The state government in Lower Saxony is preaching traffic turnaround and climate protection - and continues to rely on heavy diesel limousines.

It couldn't be more hypocritical: nitrogen oxide levels in Hanover have been above the limit for years. Deutsche Umwelthilfe (DUH) has already taken legal action here too. The city has drawn up a detailed air pollution control plan, which aims to introduce 30 km/h speed limits, improve traffic flow and expand public transport. Electric mobility is also to be promoted: But not with your own company car, please.  
According to the German Press Agency, 10 of the 11 members of the government continue to drive heavy diesel vehicles of the VW subsidiary Audi. Prime Minister Stefan Weil (SPD) is one of them. Only Environment Minister Olaf Lies (SPD) has a VW-E-Golf - but only as a second car for short distances. Interior Minister Boris Pistorius is the only one who drives a petrol engine. The argument against the electric cars: the range is too short, the price not economical. "For a limousine with emission-free drive, the ministers would have had to turn to Tesla until now - nobody wanted to do that to the VW managers in Wolfsburg," said transport expert Benjamin Stephan.

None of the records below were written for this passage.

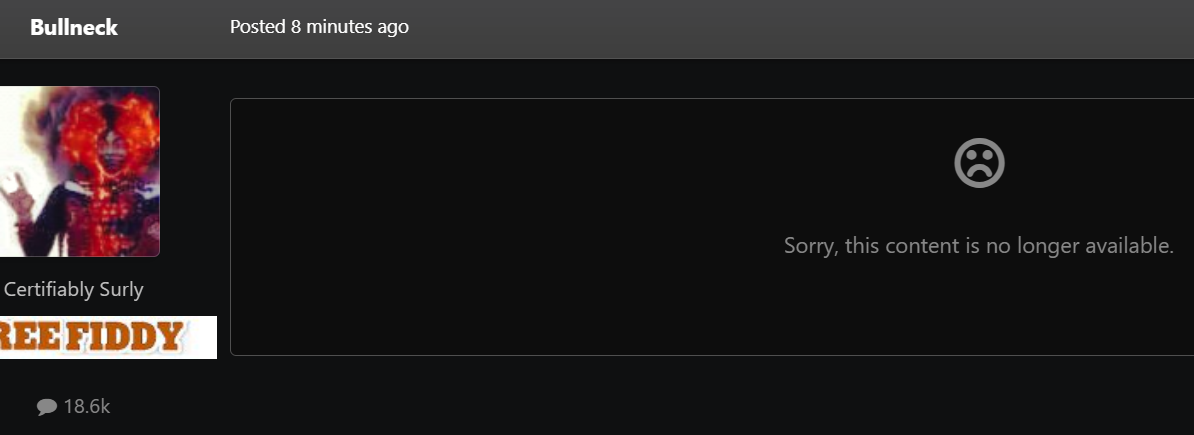Click the word "Certifiably" below the avatar
The image size is (1194, 435).
[x=50, y=290]
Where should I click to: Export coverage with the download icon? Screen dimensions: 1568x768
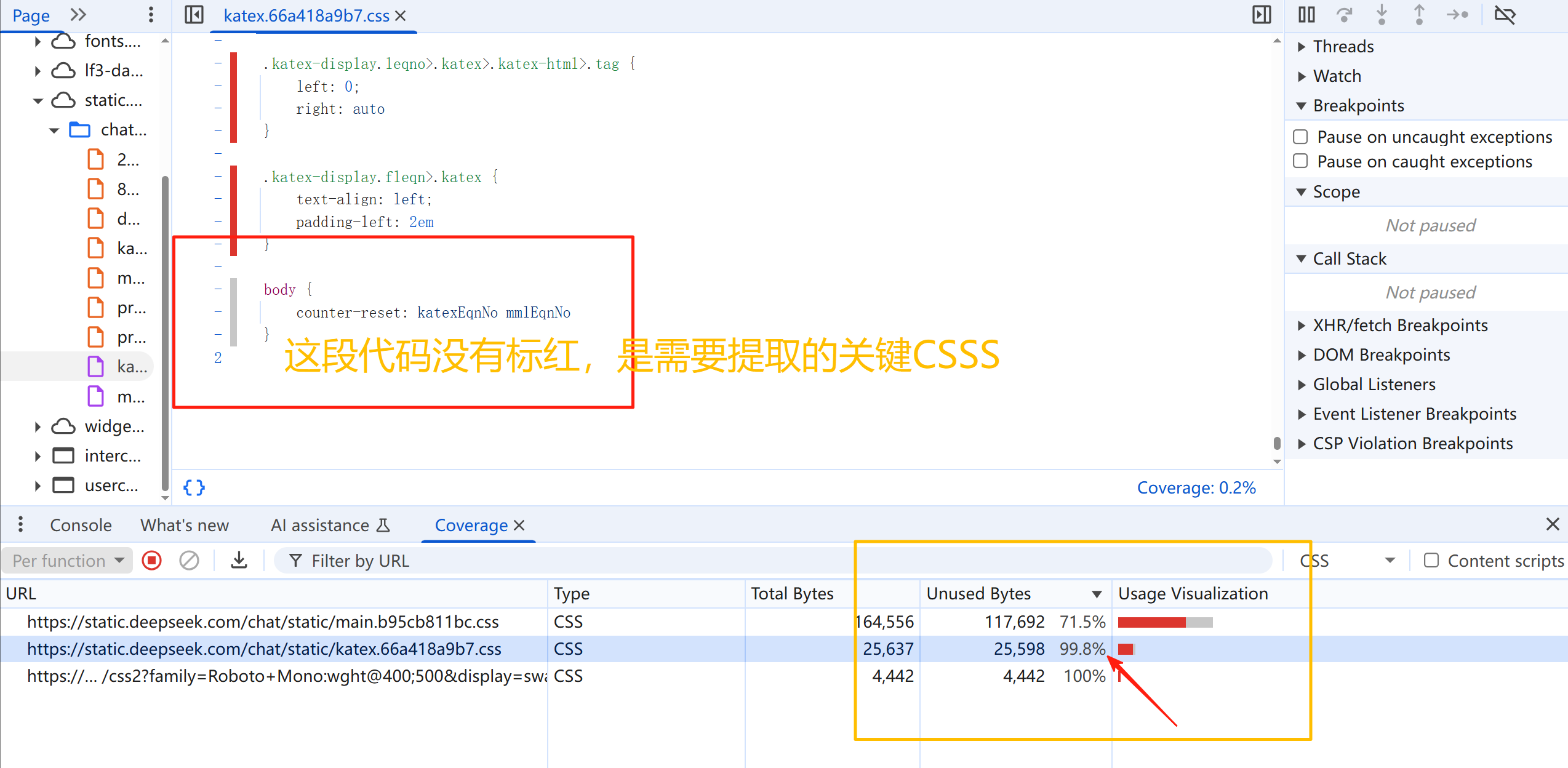pos(239,561)
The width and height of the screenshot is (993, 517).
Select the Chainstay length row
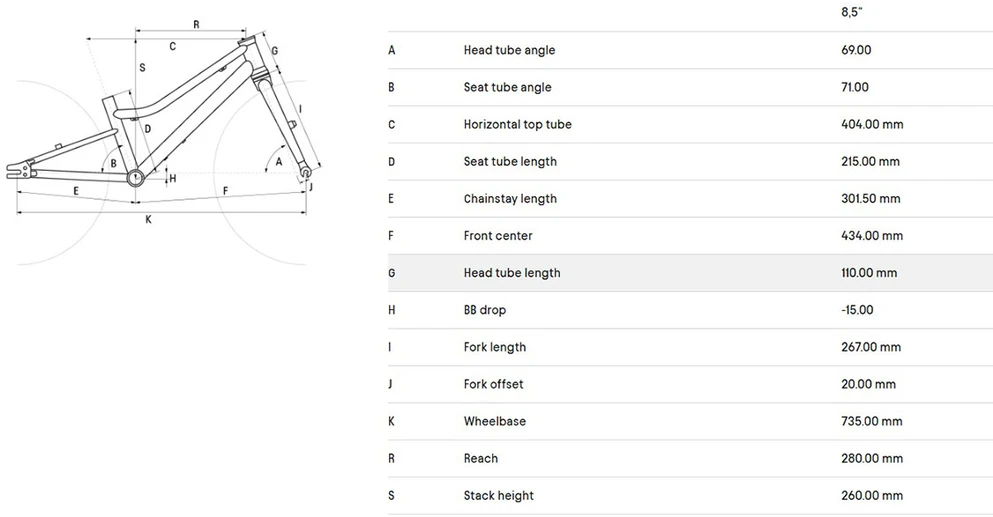(690, 199)
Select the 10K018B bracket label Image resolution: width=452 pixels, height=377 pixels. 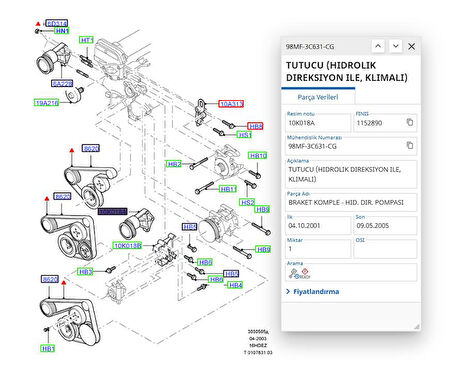tap(128, 246)
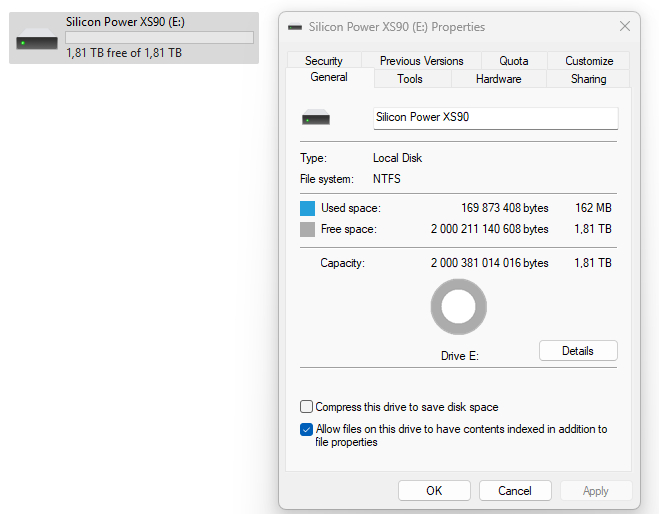Screen dimensions: 659x514
Task: Open the Sharing tab
Action: [588, 79]
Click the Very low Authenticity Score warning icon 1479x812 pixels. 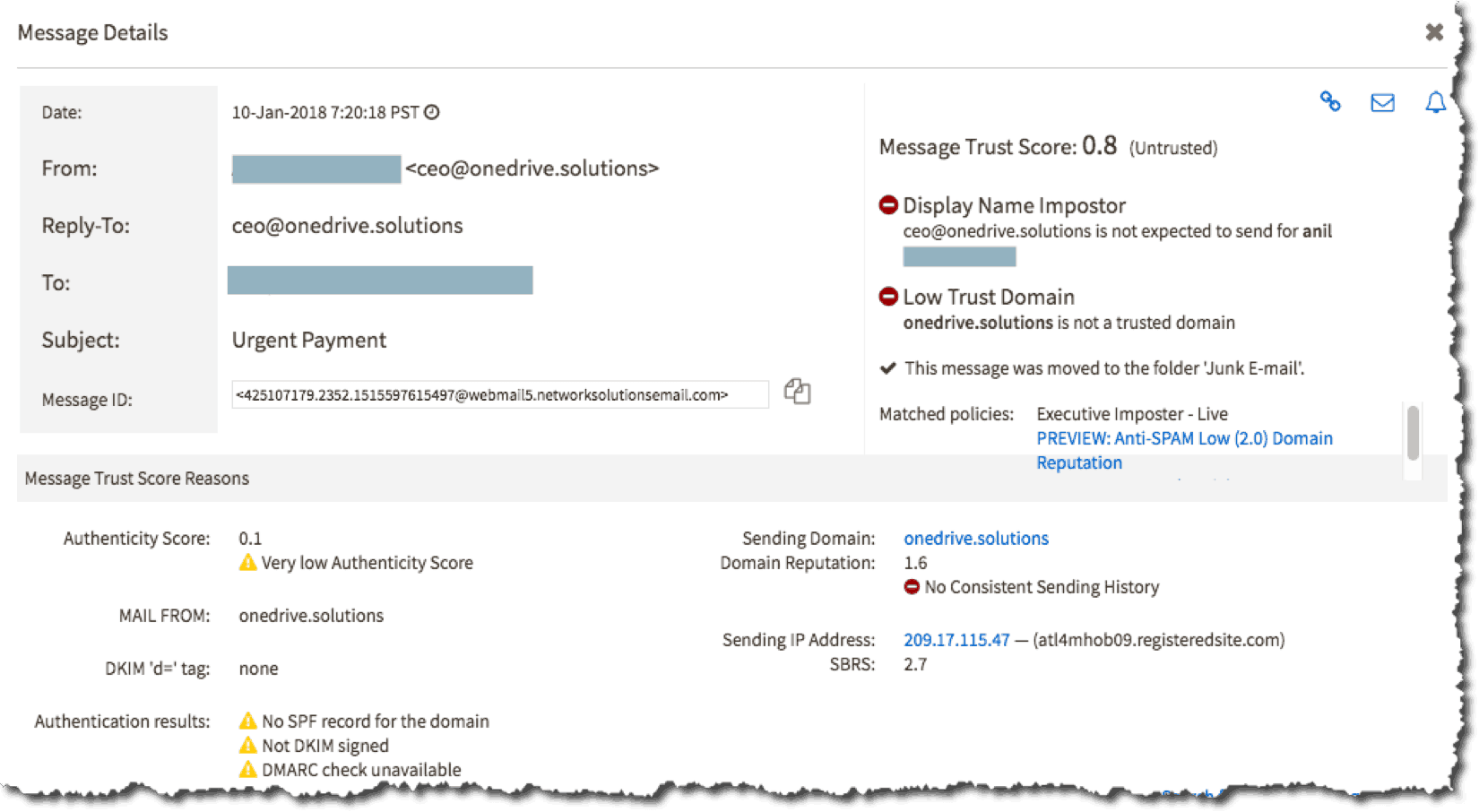(x=248, y=563)
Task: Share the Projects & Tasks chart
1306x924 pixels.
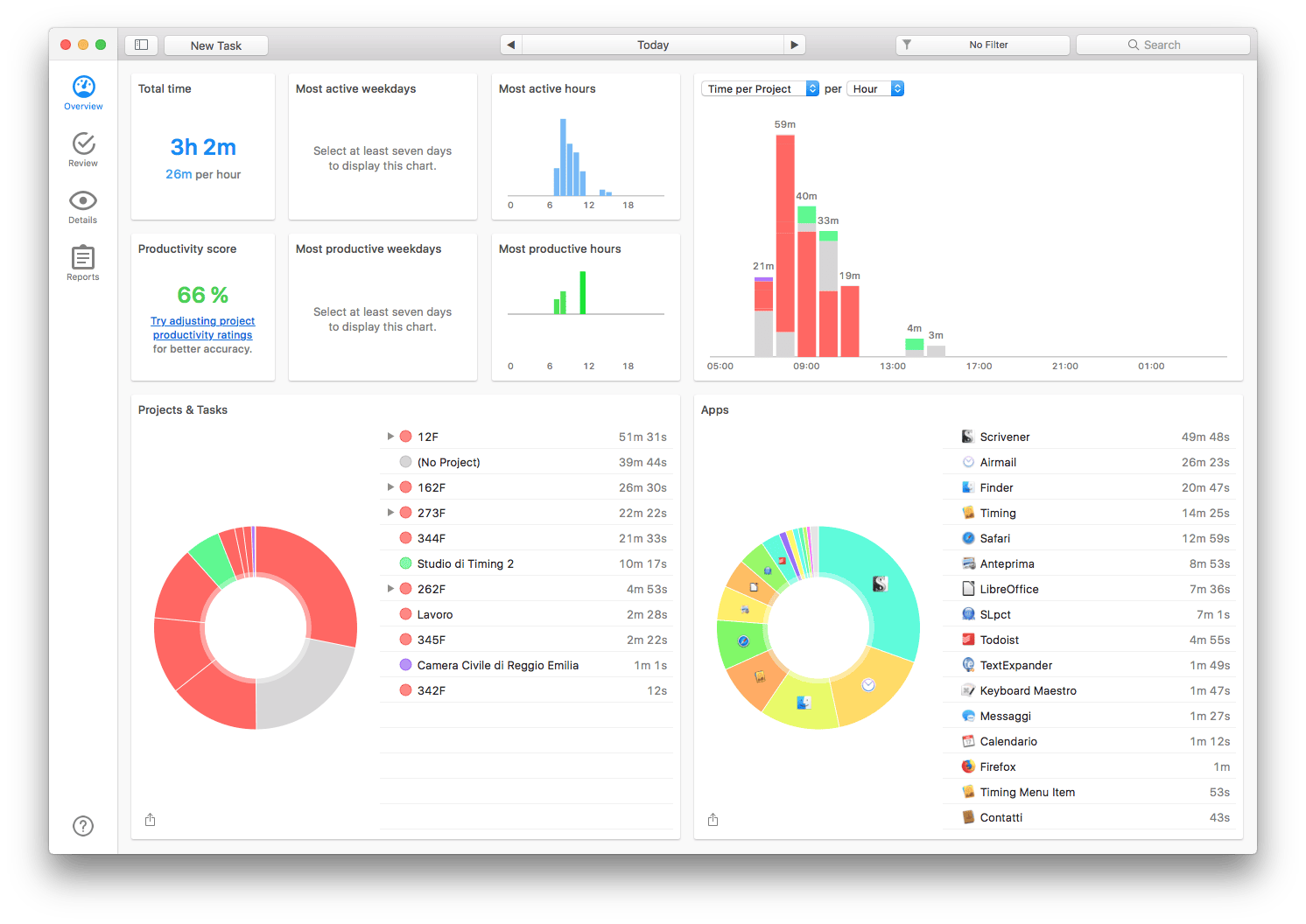Action: [151, 820]
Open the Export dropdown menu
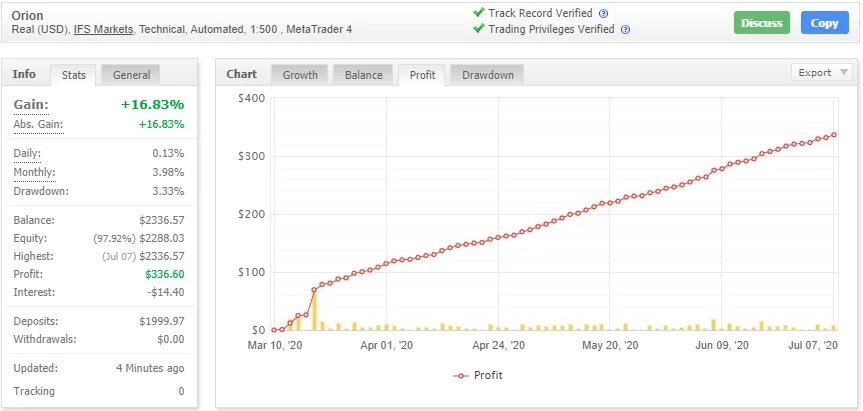Image resolution: width=863 pixels, height=411 pixels. click(x=822, y=73)
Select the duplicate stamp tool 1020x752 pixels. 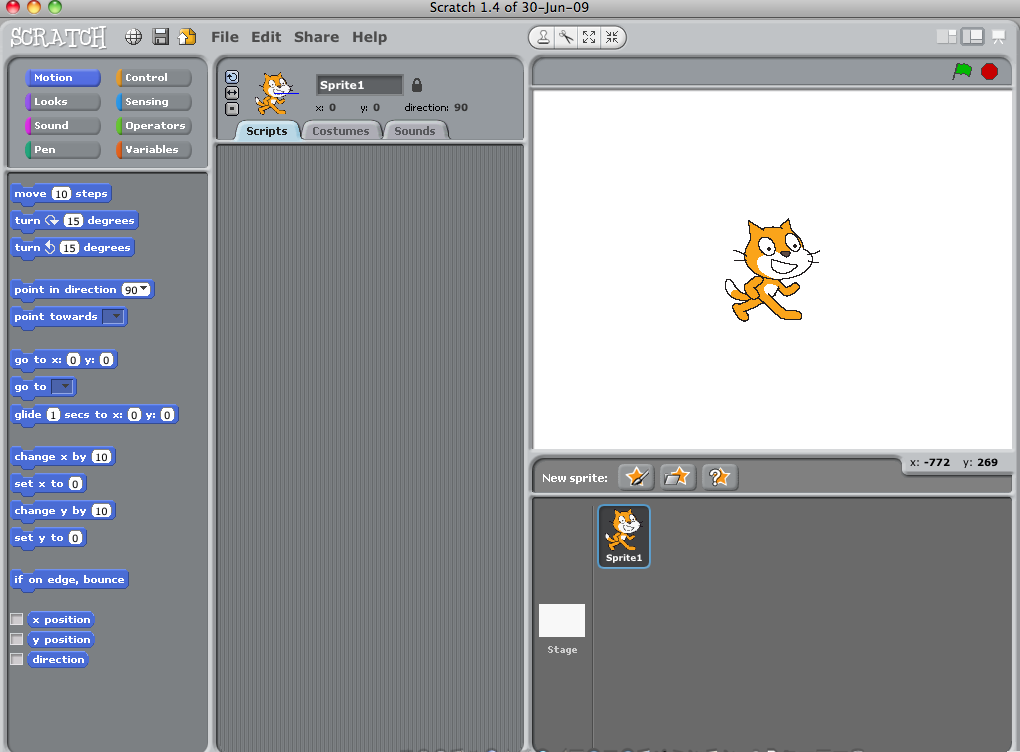pos(543,37)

Every day we hear that we should all change our behaviour to counteract climate change. So how is it possible that politicians in Hanover have so clearly failed to understand their potential pioneering role, or simply ignored it? Because the average consumer does not have the money to swap his old diesel for an electric car. He relies on his car to take the children to the day-care centre or to do the bulk shopping. And he has no one to quickly fill up the car - or recharge it - before driving to work or a meeting.  
So if not electric, why don't politicians in Lower Saxony drive hybrid cars or at least petrol? And why does it have to be limousines and not the small VW Golf?  
All that is left is a shake of the head. Because that is how politicians contribute to air pollution, which leads to more environmental zones and even more bans on diesel driving, which the average citizen then has to pay for.